Metabolic pathways are regarded as functional and basic components of the biological system. In metabolomics, metabolite set enrichment analysis (MSEA) is often used to identify the altered metabolic pathways (metabolite sets) associated with phenotypes of interest (POI), e.g., disease. However, in most studies, MSEA suffers from the limitation of low metabolite coverage. Random walk (RW)-based algorithms can be used to propagate the perturbation of detected metabolites to the undetected metabolites through a metabolite network model prior to MSEA. Nevertheless, most of the existing RW-based algorithms run on a general metabolite network constructed based on public databases, such as KEGG, without taking into consideration the potential influence of POI on the metabolite network, which may reduce the phenotypic specificities of the MSEA results. To solve this problem, a novel pathway analysis strategy, namely, differential correlation-informed MSEA (dci-MSEA), is proposed in this paper. Statistically, differential correlations between metabolites are used to evaluate the influence of POI on the metabolite network, so that a phenotype-specific metabolite network is constructed for RW-based propagation. The experimental results show that dci-MSEA outperforms the conventional RW-based MSEA in identifying the altered metabolic pathways associated with colorectal cancer.

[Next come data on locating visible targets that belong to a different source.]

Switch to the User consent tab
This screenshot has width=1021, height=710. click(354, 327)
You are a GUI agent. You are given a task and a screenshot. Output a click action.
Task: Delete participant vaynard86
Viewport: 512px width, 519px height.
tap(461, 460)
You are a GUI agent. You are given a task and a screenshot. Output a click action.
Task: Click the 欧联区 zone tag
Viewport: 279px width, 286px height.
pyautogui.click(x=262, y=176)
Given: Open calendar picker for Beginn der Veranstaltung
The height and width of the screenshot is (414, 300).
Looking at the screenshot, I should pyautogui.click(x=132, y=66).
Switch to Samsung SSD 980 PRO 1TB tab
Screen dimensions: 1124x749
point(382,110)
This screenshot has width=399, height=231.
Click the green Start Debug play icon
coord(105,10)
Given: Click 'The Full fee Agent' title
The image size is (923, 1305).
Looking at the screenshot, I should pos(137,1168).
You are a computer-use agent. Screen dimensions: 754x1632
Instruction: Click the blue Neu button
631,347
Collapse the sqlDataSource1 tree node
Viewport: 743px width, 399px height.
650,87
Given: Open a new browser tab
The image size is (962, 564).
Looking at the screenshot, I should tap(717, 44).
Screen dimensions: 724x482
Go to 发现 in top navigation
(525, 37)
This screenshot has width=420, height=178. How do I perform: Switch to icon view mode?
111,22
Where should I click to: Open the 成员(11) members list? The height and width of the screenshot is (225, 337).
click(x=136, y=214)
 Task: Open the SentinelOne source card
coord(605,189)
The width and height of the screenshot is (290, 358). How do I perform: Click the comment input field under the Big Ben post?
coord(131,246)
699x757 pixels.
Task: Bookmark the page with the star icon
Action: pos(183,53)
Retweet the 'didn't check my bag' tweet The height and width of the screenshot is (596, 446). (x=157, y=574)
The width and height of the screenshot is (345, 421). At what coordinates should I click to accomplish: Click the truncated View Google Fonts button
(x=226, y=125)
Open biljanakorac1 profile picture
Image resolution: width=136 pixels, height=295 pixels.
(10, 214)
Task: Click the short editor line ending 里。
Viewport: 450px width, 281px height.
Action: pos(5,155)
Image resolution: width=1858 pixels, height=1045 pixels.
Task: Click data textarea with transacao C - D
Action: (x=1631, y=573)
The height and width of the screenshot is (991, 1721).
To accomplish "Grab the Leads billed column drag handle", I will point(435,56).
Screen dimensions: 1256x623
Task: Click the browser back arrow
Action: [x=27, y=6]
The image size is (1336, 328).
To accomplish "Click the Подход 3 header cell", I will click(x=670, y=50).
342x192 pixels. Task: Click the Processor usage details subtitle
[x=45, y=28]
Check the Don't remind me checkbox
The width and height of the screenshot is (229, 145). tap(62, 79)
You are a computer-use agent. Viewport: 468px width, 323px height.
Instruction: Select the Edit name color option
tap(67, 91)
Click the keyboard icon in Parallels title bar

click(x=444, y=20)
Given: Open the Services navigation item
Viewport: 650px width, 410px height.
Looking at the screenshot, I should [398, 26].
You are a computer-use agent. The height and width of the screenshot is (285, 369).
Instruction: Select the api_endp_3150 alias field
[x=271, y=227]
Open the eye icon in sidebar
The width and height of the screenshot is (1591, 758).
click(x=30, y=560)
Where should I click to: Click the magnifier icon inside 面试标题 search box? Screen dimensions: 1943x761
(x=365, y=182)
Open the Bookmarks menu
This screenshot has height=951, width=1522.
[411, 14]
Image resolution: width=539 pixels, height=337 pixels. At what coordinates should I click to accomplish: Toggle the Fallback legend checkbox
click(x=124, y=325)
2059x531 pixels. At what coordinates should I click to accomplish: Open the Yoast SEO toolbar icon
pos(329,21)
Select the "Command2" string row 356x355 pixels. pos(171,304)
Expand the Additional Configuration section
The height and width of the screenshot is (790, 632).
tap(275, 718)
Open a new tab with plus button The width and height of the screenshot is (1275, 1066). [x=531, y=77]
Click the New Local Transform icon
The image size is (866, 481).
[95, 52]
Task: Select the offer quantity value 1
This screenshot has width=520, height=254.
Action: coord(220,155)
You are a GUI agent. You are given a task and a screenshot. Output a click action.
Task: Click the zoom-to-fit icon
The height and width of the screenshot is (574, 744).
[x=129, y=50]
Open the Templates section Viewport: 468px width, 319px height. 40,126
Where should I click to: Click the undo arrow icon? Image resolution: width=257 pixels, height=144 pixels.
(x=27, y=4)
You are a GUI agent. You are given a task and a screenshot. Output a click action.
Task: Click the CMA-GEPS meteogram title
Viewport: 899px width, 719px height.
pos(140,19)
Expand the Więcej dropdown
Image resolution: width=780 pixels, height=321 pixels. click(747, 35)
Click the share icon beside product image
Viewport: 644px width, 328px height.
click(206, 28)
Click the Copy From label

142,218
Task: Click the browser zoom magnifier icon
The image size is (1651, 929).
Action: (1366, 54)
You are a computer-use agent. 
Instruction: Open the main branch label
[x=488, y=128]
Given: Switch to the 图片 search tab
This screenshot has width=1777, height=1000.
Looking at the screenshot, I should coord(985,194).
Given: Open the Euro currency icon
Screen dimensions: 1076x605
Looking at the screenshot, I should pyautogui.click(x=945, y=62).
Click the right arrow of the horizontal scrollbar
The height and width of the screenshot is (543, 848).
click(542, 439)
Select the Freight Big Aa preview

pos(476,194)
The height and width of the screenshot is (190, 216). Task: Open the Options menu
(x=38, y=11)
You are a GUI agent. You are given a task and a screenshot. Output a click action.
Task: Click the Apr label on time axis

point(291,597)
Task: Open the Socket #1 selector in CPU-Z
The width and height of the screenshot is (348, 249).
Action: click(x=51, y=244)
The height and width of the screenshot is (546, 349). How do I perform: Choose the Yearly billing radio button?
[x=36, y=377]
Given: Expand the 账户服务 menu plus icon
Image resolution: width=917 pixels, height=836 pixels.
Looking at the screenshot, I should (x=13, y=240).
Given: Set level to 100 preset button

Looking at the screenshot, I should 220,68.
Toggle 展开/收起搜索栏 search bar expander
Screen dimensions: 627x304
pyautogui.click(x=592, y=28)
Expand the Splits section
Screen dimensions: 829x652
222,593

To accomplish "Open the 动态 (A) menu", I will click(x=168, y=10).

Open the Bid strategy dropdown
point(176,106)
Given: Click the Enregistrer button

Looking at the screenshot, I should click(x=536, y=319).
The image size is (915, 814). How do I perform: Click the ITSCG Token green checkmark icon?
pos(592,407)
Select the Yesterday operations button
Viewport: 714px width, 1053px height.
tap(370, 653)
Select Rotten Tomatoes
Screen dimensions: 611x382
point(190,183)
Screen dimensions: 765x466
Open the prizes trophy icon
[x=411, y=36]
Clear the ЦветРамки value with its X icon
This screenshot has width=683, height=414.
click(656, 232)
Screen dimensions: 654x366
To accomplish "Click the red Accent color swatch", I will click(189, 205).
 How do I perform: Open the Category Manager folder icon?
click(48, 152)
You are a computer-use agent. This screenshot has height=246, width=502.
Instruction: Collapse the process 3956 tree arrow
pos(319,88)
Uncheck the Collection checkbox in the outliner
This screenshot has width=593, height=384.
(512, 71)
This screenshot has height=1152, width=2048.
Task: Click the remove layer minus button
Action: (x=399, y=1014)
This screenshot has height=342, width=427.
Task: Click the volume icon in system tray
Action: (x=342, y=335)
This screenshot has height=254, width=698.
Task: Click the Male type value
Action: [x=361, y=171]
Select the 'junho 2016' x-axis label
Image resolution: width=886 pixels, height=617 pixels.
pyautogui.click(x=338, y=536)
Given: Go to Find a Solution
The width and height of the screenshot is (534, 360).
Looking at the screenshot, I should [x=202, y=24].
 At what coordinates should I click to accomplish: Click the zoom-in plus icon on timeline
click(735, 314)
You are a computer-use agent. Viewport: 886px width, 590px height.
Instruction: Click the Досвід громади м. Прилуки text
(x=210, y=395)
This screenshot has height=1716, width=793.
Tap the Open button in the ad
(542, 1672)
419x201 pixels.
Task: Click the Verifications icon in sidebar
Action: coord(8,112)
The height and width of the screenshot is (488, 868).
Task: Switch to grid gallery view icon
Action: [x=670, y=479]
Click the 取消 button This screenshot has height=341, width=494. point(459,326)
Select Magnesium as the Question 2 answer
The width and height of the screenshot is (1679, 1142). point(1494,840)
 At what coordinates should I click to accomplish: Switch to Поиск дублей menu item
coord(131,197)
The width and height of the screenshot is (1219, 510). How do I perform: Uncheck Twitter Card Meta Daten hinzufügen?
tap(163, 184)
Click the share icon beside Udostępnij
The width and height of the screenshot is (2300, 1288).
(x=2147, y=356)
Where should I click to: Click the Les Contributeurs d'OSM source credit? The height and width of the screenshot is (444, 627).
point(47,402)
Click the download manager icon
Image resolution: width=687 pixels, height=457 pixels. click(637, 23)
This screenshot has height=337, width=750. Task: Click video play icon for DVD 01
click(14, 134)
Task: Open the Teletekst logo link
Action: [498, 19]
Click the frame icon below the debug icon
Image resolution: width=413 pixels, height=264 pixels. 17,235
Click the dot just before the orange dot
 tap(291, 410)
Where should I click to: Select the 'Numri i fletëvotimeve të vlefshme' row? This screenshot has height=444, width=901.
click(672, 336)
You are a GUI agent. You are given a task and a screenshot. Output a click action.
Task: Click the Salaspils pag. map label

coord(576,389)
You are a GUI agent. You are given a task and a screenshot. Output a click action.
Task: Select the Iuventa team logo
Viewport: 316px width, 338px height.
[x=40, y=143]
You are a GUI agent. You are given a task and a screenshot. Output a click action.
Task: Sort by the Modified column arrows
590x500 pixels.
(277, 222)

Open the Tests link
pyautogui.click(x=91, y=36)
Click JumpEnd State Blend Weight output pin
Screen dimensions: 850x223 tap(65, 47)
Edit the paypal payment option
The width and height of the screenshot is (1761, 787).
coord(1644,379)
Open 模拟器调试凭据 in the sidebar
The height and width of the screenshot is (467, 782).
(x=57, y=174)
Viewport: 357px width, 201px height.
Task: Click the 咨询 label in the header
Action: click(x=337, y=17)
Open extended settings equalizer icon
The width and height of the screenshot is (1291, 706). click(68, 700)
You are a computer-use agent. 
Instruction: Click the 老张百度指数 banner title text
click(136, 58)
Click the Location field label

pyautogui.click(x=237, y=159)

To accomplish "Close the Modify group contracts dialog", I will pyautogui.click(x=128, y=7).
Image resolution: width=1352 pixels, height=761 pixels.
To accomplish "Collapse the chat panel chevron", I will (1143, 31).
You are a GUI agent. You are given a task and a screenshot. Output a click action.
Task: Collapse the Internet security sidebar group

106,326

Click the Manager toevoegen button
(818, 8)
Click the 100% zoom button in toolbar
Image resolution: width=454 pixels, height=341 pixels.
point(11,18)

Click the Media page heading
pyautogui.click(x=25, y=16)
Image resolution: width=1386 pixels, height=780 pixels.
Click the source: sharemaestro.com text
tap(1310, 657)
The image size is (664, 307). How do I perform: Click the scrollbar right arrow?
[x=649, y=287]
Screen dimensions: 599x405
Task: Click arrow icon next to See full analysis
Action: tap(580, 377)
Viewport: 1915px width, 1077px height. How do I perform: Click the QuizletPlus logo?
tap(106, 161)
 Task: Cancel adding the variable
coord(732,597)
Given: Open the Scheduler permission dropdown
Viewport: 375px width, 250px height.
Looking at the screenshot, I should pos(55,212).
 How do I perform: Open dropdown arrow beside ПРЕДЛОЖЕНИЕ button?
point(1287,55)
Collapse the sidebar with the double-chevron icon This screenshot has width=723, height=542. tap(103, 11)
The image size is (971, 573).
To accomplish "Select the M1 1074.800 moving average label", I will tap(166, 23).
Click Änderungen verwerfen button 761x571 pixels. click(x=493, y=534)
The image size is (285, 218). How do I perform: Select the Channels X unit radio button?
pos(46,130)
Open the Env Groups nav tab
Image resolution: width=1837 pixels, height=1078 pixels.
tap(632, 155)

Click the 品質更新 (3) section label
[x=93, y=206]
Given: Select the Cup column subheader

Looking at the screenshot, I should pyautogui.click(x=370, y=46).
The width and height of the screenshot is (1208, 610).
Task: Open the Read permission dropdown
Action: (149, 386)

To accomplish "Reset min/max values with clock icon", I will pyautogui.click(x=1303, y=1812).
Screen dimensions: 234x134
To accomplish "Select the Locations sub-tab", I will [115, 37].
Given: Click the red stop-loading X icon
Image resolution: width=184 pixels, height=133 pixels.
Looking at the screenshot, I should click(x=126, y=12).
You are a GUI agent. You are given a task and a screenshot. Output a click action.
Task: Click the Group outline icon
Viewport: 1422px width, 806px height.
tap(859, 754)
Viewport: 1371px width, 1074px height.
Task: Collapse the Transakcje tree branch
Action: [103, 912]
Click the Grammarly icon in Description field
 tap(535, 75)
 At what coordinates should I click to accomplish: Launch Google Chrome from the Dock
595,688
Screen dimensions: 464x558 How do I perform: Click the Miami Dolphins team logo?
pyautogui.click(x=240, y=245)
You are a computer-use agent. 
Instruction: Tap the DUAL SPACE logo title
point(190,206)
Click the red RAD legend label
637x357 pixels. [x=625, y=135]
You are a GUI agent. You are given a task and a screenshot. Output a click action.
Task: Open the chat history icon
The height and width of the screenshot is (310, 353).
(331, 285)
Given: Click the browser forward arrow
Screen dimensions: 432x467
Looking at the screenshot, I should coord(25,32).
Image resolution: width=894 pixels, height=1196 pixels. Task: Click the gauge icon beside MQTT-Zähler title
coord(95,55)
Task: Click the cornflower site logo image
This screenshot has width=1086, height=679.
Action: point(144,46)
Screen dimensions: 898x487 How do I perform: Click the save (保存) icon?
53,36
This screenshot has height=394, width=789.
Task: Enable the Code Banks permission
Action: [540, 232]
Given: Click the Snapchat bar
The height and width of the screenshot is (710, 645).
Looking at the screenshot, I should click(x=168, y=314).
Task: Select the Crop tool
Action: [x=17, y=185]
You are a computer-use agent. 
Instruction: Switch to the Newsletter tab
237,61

In addition, by incorporating the individual-specific metabolite network, the dci-MSEA strategy is easily extended to disease heterogeneity analysis. Here, dci-MSEA was used to decipher the heterogeneity of colorectal cancer. The present results highlight the clustering of colorectal cancer samples with their cluster-specific selection of differential pathways and demonstrate the feasibility of dci-MSEA in heterogeneity analysis. Taken together, the proposed dci-MSEA may provide insights into disease mechanisms and determination of disease heterogeneity.